[[ MATERIAL SHOWN, beginning ]]

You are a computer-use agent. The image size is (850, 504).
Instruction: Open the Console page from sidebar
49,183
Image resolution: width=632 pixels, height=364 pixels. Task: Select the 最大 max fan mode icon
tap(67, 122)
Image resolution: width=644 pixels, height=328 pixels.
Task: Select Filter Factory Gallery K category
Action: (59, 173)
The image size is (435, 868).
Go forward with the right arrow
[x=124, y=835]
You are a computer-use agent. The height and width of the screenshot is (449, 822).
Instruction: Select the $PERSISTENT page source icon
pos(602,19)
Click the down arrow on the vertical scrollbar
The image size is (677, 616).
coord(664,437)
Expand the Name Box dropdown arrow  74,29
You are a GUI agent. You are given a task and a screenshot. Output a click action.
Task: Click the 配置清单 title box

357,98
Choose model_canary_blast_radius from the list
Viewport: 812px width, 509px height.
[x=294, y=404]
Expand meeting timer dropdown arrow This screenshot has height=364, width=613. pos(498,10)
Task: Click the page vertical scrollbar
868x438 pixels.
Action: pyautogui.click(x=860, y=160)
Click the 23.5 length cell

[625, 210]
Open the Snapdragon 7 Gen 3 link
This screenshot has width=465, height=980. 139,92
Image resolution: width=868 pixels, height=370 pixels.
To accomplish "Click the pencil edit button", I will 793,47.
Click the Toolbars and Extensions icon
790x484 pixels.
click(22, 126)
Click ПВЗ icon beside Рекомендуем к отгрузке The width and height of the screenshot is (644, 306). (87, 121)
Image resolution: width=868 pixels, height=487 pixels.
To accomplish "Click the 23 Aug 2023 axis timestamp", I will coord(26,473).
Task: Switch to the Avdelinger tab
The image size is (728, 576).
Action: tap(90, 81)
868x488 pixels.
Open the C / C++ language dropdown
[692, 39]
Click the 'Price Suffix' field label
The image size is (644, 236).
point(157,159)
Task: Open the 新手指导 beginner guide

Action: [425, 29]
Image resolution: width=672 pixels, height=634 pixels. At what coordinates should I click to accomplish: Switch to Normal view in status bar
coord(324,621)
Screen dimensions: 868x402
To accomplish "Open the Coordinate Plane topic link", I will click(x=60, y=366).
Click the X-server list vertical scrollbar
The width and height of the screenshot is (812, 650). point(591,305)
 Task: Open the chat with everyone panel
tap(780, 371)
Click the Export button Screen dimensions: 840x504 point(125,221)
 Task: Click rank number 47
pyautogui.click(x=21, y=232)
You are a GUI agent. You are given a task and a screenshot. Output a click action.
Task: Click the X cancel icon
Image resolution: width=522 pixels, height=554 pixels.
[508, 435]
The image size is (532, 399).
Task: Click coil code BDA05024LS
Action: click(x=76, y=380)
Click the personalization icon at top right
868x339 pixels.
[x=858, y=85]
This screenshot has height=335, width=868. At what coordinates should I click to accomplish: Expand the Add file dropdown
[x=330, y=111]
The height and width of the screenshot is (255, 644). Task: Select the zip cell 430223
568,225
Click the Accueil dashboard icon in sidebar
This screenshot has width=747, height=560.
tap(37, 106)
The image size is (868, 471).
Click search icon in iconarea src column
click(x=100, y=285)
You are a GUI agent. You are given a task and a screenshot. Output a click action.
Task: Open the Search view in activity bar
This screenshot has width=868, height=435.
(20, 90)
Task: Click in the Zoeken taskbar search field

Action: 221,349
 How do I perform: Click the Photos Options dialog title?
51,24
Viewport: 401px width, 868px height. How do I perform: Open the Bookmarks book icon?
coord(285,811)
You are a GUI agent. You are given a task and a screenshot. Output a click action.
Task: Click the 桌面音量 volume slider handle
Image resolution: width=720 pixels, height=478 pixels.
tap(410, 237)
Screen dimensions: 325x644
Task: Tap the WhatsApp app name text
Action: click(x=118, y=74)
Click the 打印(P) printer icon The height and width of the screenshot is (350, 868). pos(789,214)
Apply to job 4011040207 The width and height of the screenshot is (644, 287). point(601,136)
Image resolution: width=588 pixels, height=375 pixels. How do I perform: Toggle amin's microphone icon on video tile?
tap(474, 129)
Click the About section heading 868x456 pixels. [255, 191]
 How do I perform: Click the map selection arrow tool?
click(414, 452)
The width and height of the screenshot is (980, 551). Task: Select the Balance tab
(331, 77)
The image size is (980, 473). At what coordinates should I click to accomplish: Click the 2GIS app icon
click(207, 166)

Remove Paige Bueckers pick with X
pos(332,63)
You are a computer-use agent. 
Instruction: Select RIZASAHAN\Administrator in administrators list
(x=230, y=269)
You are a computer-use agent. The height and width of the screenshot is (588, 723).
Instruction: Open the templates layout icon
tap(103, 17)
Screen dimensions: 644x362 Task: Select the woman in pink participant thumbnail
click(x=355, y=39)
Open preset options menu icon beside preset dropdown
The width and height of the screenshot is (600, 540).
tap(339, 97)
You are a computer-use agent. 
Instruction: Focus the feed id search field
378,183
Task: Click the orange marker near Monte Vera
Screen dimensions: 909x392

[[ MATERIAL SHOWN, end ]]

◆ **PROBLEM REQUIREMENTS**
A number is the only answer here: how many lines of the material above contain "computer"?

◆ **TASK ANSWER**
5